Rewrite the rows below, replacing "computer-use agent" with "desktop automation agent" and leaving everything else unchanged.
-- start of TASK DATA --
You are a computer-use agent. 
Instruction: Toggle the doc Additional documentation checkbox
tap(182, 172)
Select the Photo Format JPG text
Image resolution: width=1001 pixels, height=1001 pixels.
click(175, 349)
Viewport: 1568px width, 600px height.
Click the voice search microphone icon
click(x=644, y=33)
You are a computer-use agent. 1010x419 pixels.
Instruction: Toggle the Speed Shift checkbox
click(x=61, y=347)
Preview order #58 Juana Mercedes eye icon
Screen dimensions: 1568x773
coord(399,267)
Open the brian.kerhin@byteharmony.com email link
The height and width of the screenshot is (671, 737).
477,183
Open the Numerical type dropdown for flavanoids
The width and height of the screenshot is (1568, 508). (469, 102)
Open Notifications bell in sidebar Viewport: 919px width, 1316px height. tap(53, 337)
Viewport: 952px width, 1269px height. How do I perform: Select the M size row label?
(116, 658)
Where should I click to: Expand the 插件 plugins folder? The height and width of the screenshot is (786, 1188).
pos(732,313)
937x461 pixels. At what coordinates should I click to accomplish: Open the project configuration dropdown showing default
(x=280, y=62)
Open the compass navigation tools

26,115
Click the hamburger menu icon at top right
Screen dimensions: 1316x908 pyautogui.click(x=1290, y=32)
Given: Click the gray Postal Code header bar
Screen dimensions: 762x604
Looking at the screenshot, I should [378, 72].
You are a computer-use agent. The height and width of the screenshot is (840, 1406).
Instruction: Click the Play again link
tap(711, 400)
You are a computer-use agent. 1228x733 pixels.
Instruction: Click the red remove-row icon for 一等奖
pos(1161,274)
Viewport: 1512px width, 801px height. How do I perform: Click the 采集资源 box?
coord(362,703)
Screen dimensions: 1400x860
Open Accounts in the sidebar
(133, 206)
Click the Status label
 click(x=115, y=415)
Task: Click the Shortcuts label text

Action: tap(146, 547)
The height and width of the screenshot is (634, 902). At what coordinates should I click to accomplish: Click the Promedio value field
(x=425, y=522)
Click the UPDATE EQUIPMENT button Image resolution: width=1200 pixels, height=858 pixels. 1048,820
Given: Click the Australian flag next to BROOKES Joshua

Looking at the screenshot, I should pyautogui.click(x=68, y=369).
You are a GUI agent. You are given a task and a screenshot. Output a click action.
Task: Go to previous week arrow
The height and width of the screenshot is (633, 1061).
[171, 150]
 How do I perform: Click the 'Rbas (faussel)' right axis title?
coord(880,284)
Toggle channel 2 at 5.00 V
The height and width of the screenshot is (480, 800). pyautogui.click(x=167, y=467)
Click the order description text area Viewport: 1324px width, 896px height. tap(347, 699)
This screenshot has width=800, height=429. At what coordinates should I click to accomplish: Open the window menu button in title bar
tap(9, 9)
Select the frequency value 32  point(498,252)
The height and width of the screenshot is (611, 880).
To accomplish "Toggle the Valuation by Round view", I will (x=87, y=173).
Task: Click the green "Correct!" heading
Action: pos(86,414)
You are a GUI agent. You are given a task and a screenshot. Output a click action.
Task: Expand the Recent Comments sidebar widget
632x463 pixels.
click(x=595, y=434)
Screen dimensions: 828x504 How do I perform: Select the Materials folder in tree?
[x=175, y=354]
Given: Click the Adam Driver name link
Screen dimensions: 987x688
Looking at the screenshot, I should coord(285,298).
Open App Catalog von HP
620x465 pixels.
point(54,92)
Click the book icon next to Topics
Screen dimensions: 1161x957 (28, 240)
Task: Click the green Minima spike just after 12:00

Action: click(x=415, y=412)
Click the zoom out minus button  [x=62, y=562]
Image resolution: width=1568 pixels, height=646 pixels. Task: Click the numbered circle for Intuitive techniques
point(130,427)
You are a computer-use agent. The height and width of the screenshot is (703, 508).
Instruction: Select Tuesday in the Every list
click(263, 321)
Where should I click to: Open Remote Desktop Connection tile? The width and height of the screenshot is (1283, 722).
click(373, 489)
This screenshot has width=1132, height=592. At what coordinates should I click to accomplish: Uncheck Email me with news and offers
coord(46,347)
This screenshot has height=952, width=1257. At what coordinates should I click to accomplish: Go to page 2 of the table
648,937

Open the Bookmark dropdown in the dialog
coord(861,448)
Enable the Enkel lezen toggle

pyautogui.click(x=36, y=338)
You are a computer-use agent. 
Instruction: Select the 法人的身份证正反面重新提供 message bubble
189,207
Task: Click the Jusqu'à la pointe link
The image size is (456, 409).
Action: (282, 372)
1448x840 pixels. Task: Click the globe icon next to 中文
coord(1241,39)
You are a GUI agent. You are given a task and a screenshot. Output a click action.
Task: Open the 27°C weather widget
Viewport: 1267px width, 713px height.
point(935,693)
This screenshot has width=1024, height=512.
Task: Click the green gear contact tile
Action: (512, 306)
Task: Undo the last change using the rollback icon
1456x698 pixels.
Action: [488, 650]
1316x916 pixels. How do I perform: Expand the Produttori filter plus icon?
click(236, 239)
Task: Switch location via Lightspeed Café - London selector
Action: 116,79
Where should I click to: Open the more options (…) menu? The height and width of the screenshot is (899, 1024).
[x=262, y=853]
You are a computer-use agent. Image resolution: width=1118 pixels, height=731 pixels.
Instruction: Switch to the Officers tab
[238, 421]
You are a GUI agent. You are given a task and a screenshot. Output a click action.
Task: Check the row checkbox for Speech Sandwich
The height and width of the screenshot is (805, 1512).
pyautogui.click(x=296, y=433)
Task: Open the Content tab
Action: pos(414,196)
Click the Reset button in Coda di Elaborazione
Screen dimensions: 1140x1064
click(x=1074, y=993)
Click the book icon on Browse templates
-- end of TASK DATA --
:: THE RESPONSE ::
You are a desktop automation agent. 
Instruction: Toggle the doc Additional documentation checkbox
tap(182, 172)
Select the Photo Format JPG text
Image resolution: width=1001 pixels, height=1001 pixels.
click(175, 349)
Viewport: 1568px width, 600px height.
Click the voice search microphone icon
click(x=644, y=33)
You are a desktop automation agent. 1010x419 pixels.
Instruction: Toggle the Speed Shift checkbox
click(x=61, y=347)
Preview order #58 Juana Mercedes eye icon
Screen dimensions: 1568x773
coord(399,267)
Open the brian.kerhin@byteharmony.com email link
The height and width of the screenshot is (671, 737).
477,183
Open the Numerical type dropdown for flavanoids
The width and height of the screenshot is (1568, 508). (469, 102)
Open Notifications bell in sidebar Viewport: 919px width, 1316px height. tap(53, 337)
Viewport: 952px width, 1269px height. How do I perform: Select the M size row label?
(116, 658)
Where should I click to: Expand the 插件 plugins folder? The height and width of the screenshot is (786, 1188).
pos(732,313)
937x461 pixels. At what coordinates should I click to accomplish: Open the project configuration dropdown showing default
(x=280, y=62)
Open the compass navigation tools

26,115
Click the hamburger menu icon at top right
Screen dimensions: 1316x908 pyautogui.click(x=1290, y=32)
Given: Click the gray Postal Code header bar
Screen dimensions: 762x604
Looking at the screenshot, I should [378, 72].
You are a desktop automation agent. The height and width of the screenshot is (840, 1406).
Instruction: Click the Play again link
tap(711, 400)
You are a desktop automation agent. 1228x733 pixels.
Instruction: Click the red remove-row icon for 一等奖
pos(1161,274)
Viewport: 1512px width, 801px height. How do I perform: Click the 采集资源 box?
coord(362,703)
Screen dimensions: 1400x860
Open Accounts in the sidebar
(133, 206)
Click the Status label
 click(x=115, y=415)
Task: Click the Shortcuts label text

Action: tap(146, 547)
The height and width of the screenshot is (634, 902). At what coordinates should I click to accomplish: Click the Promedio value field
(x=425, y=522)
Click the UPDATE EQUIPMENT button Image resolution: width=1200 pixels, height=858 pixels. 1048,820
Given: Click the Australian flag next to BROOKES Joshua

Looking at the screenshot, I should pyautogui.click(x=68, y=369).
You are a GUI agent. You are given a task and a screenshot. Output a click action.
Task: Go to previous week arrow
The height and width of the screenshot is (633, 1061).
[171, 150]
 How do I perform: Click the 'Rbas (faussel)' right axis title?
coord(880,284)
Toggle channel 2 at 5.00 V
The height and width of the screenshot is (480, 800). pyautogui.click(x=167, y=467)
Click the order description text area Viewport: 1324px width, 896px height. tap(347, 699)
This screenshot has width=800, height=429. At what coordinates should I click to accomplish: Open the window menu button in title bar
tap(9, 9)
Select the frequency value 32  point(498,252)
The height and width of the screenshot is (611, 880).
To accomplish "Toggle the Valuation by Round view", I will (x=87, y=173).
Task: Click the green "Correct!" heading
Action: pos(86,414)
You are a GUI agent. You are given a task and a screenshot. Output a click action.
Task: Expand the Recent Comments sidebar widget
632x463 pixels.
click(x=595, y=434)
Screen dimensions: 828x504 How do I perform: Select the Materials folder in tree?
[x=175, y=354]
Given: Click the Adam Driver name link
Screen dimensions: 987x688
Looking at the screenshot, I should coord(285,298).
Open App Catalog von HP
620x465 pixels.
point(54,92)
Click the book icon next to Topics
Screen dimensions: 1161x957 (28, 240)
Task: Click the green Minima spike just after 12:00

Action: click(x=415, y=412)
Click the zoom out minus button  [x=62, y=562]
Image resolution: width=1568 pixels, height=646 pixels. Task: Click the numbered circle for Intuitive techniques
point(130,427)
You are a desktop automation agent. The height and width of the screenshot is (703, 508).
Instruction: Select Tuesday in the Every list
click(263, 321)
Where should I click to: Open Remote Desktop Connection tile? The width and height of the screenshot is (1283, 722).
click(373, 489)
This screenshot has width=1132, height=592. At what coordinates should I click to accomplish: Uncheck Email me with news and offers
coord(46,347)
This screenshot has height=952, width=1257. At what coordinates should I click to accomplish: Go to page 2 of the table
648,937

Open the Bookmark dropdown in the dialog
coord(861,448)
Enable the Enkel lezen toggle

pyautogui.click(x=36, y=338)
You are a desktop automation agent. 
Instruction: Select the 法人的身份证正反面重新提供 message bubble
189,207
Task: Click the Jusqu'à la pointe link
The image size is (456, 409).
Action: (282, 372)
1448x840 pixels. Task: Click the globe icon next to 中文
coord(1241,39)
You are a GUI agent. You are given a task and a screenshot. Output a click action.
Task: Open the 27°C weather widget
Viewport: 1267px width, 713px height.
point(935,693)
This screenshot has width=1024, height=512.
Task: Click the green gear contact tile
Action: (512, 306)
Task: Undo the last change using the rollback icon
1456x698 pixels.
Action: [488, 650]
1316x916 pixels. How do I perform: Expand the Produttori filter plus icon?
click(236, 239)
Task: Switch location via Lightspeed Café - London selector
Action: 116,79
Where should I click to: Open the more options (…) menu? The height and width of the screenshot is (899, 1024).
[x=262, y=853]
You are a desktop automation agent. Image resolution: width=1118 pixels, height=731 pixels.
Instruction: Switch to the Officers tab
[238, 421]
You are a GUI agent. You are given a task and a screenshot. Output a click action.
Task: Check the row checkbox for Speech Sandwich
The height and width of the screenshot is (805, 1512).
pyautogui.click(x=296, y=433)
Task: Open the Content tab
Action: pos(414,196)
Click the Reset button in Coda di Elaborazione
Screen dimensions: 1140x1064
click(x=1074, y=993)
Click the book icon on Browse templates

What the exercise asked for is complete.